The Toronto-based company that also owns Burger King, Popeyes chicken, and Firehouse Subs, announced earnings per share (EPS) of $0.90 U.S. versus $0.86 U.S. that was expected.
However, revenue in the quarter came in at $1.84 billion U.S., which was below the $1.87 billion U.S. consensus expectation of analysts.
Restaurant Brands International blamed the revenue miss on disappointing same-store sales growth at Burger King.
However, while the company’s Q3 sales missed forecasts they did rise 6.4% from a year earlier.
Overall, Restaurant Brands reported same-store sales growth of 7% for the quarter.

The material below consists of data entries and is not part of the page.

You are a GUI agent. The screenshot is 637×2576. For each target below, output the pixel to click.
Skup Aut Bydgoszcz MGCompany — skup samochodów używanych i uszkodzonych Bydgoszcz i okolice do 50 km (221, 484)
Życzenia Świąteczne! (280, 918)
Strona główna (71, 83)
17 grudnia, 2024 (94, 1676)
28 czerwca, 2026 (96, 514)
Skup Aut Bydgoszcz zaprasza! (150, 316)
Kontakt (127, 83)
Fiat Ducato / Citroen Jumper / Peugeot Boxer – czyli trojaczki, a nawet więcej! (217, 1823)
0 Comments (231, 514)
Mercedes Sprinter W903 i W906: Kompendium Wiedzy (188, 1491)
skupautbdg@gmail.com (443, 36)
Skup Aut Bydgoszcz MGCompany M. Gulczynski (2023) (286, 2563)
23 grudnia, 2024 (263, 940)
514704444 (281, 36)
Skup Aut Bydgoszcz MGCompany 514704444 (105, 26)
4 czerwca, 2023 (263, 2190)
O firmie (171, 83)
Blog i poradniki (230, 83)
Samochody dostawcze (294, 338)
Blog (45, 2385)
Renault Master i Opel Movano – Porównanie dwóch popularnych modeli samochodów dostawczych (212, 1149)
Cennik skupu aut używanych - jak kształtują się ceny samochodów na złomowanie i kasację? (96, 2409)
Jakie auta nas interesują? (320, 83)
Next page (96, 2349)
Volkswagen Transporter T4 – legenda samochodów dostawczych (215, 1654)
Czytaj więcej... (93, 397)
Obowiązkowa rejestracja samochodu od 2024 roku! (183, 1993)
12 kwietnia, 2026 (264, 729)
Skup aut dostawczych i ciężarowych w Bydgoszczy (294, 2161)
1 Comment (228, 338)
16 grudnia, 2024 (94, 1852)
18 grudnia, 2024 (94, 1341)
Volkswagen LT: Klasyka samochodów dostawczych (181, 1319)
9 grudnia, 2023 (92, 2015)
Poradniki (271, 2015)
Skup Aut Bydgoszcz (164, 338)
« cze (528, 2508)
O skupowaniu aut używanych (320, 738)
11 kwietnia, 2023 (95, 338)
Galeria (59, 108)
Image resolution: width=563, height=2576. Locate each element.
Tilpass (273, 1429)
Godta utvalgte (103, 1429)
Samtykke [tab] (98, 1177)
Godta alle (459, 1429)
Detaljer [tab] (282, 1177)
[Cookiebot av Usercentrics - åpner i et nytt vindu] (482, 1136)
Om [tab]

Burger King’s same-store sales grew 7.2%, falling short of estimates for growth of 8.6%. Tim Hortons’ same-store sales growth of 6.8% met analyst expectations.
Popeyes was Restaurant Brands’ only chain to outperform expectations for same-store sales growth, coming in at 7%, which was higher than forecasts of 5% growth.
Restaurant Brands International is in the midst of a multi-year refresh of Burger King as it tries to revive the quick service chain’s fortunes.
The stock of Restaurant Brands International has gained 17% over the last 12 months to trade at $94.98 per share.